Ecumenismo: Sae, esperienze di annuncio nella pastorale post battesimale e in quella con persone con disabilità

(Foto: Laura Caffagnini)

Durante la 58ª Sessione di formazione ecumenica del Sae, ad Assisi, ieri sono state raccontate esperienze di annuncio. La teologa cattolica Serena Noceti, specializzata in Ecclesiologia, docente all’Istituto di Scienze religiose della Toscana e in diverse facoltà teologiche, ha portato l’esperienza della pastorale post battesimale nella diocesi di Firenze che ha le sue radici negli orientamenti del Sinodo fiorentino del periodo 1988-1992. Il sacramento battesimale si è dimostrato una sfida aperta per rinnovare la pastorale dell’iniziazione cristiana e il ruolo dei genitori in essa. Così è stata elaborata nel tempo una proposta per bambini da zero a sei anni di co-evangelizzazione con tre soggetti convolti – il bambino, la famiglia, la comunità –, con un’azione a livello di vita familiare e di incontri parrocchiali. I principi ispiratori sono fare un’esperienza umana e fare formazione cristiana attraverso la narrazione della vita, l’ascolto della Parola, l’approccio ai momenti di vita della comunità. In questo progetto la famiglia diventa un soggetto reale nella comunità, che aiuta gli operatori pastorali a essere chiesa e i bambini esercitano una funzione sugli adulti riguardo al senso della fede. Si tratta, ha concluso Noceti, di “una scelta pastoralmente strategica che promuove un’evangelizzazione umanizzante e dialogica, una catechesi permanente che favorisce l’unità tra fede e vita, e valorizza la famiglia e la casa come luogo ecclesiale”.
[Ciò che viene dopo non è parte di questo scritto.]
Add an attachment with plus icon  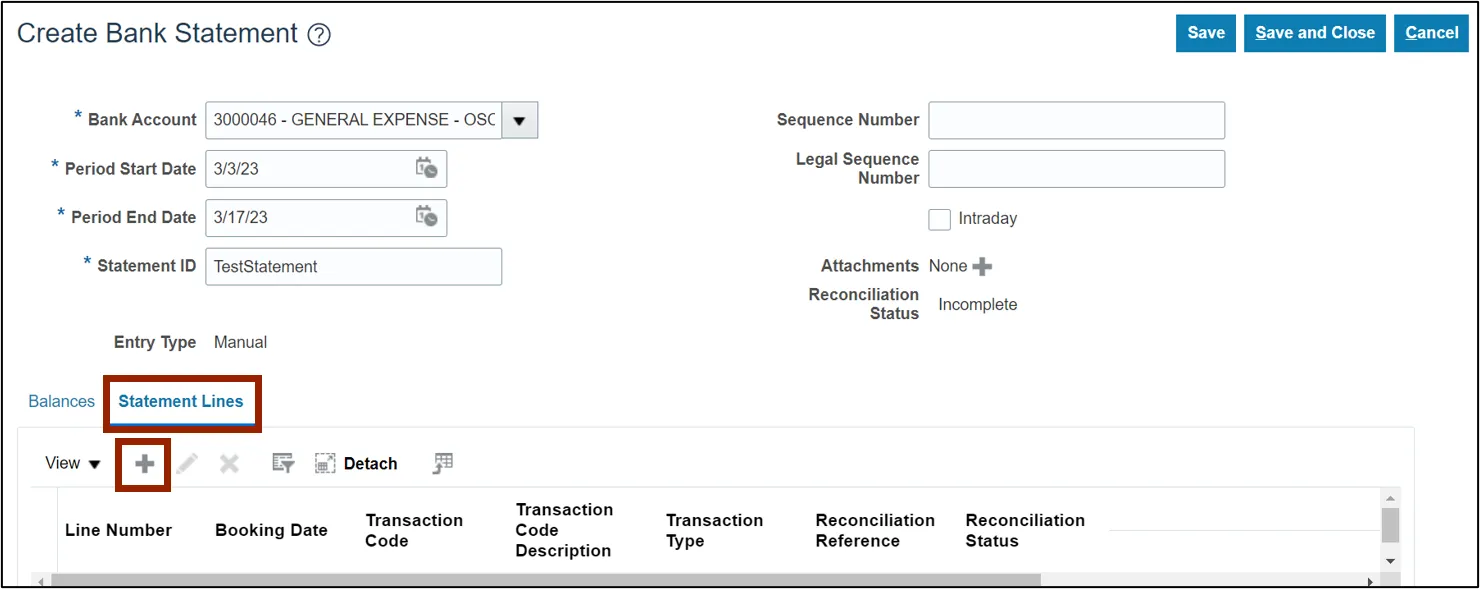(x=983, y=267)
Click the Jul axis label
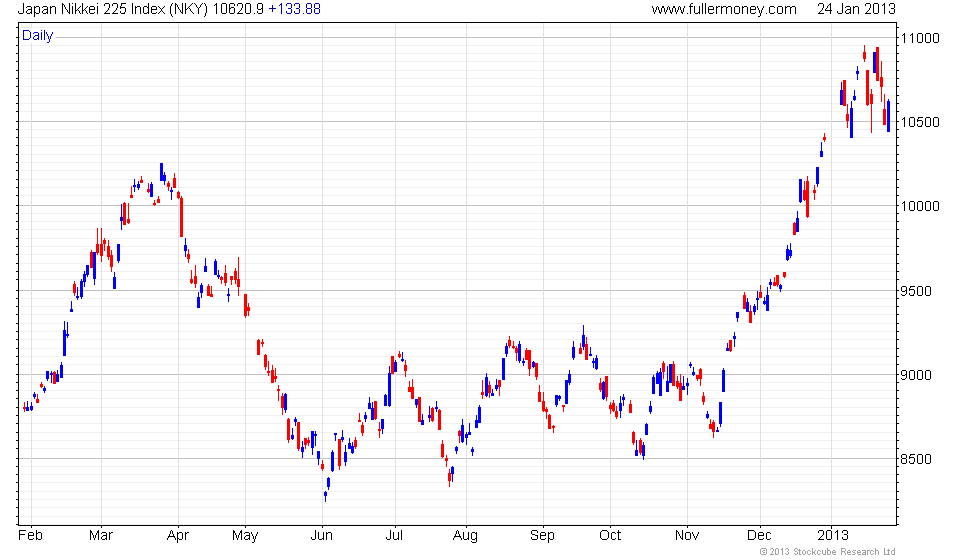The width and height of the screenshot is (980, 560). (394, 536)
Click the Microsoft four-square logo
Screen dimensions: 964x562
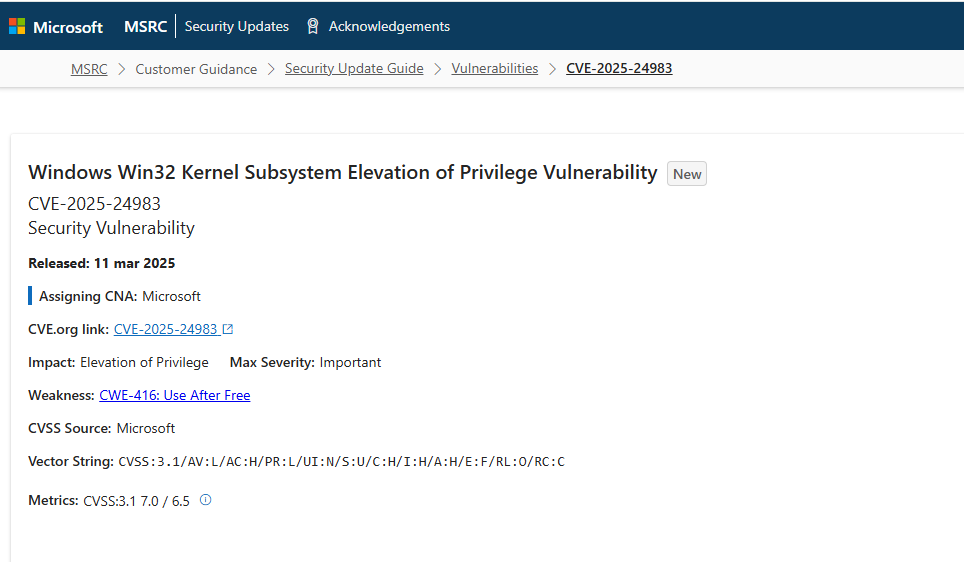pos(17,27)
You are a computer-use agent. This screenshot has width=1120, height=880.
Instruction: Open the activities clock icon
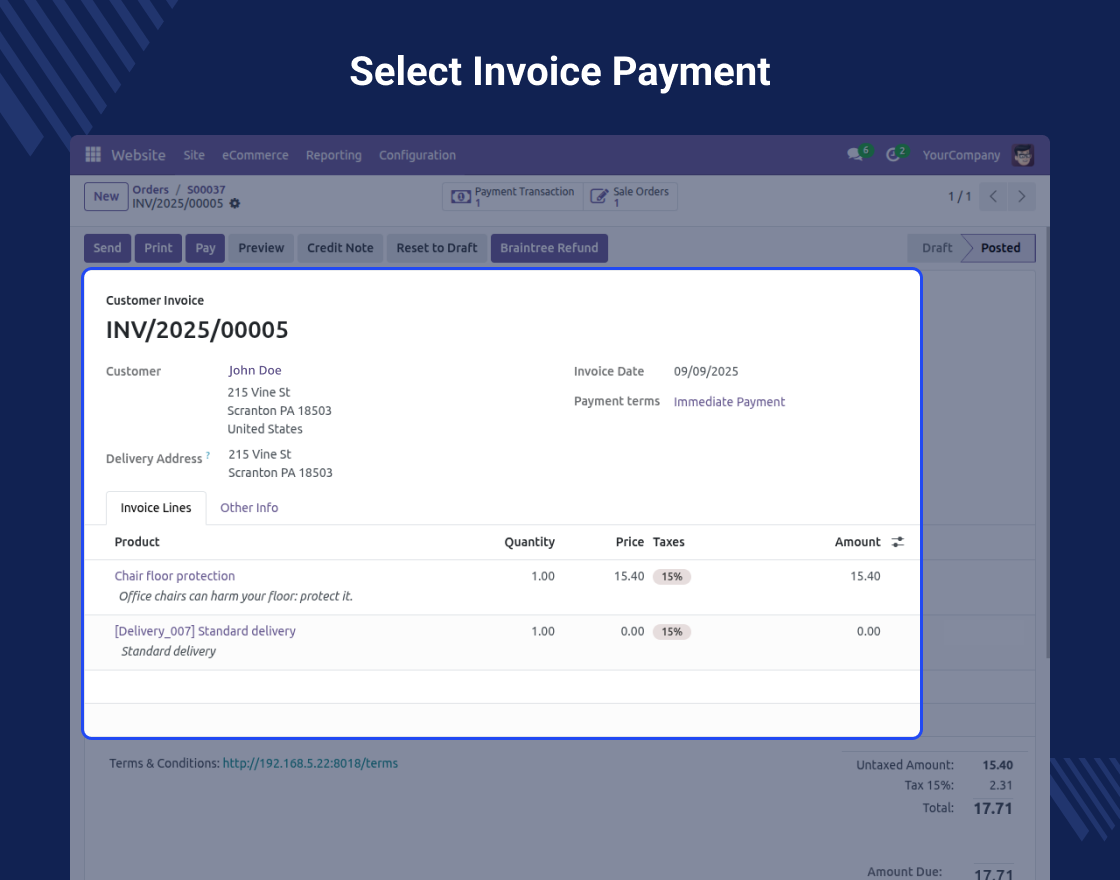click(x=893, y=155)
Il teologo Saverio Scucimarri, preside della Facoltà avventista di Villa Aurora a Firenze, ha presentato un progetto della Chiesa avventista per persone diversamente abili che ha preso spunto dal documento del 2003 “Una Chiesa di tutti e per tutti”, nel quale il Comitato centrale del Consiglio ecumenico delle Chiese e la Commissione Fede e Costituzione hanno fatto il punto della situazione della teologia sulla disabilità e sulle strategie per una piena inclusione delle persone con disabilità nelle società e nella Chiesa. Il Cec invita le comunità a spezzare il legame tra disabilità e peccato/possessione demoniaca, a vederla come una diversità tra le altre e a favorire l’inclusione delle persone diversamente abili nell’ambito della missione, della liturgia e della leadership. “Occorre passare da un modello assistenzialista a un modello di partecipazione dove le persone con disabilità contribuiscono alla vita e alla missione della chiesa con i loro doni e le loro caratteristiche. Il documento del Cec ha suscitato attenzione e riflessione nella Chiesa avventista che nel 2010 ha istituito nella Conferenza generale il dipartimento Adventist possibility ministry (Apm)”, ha osservato.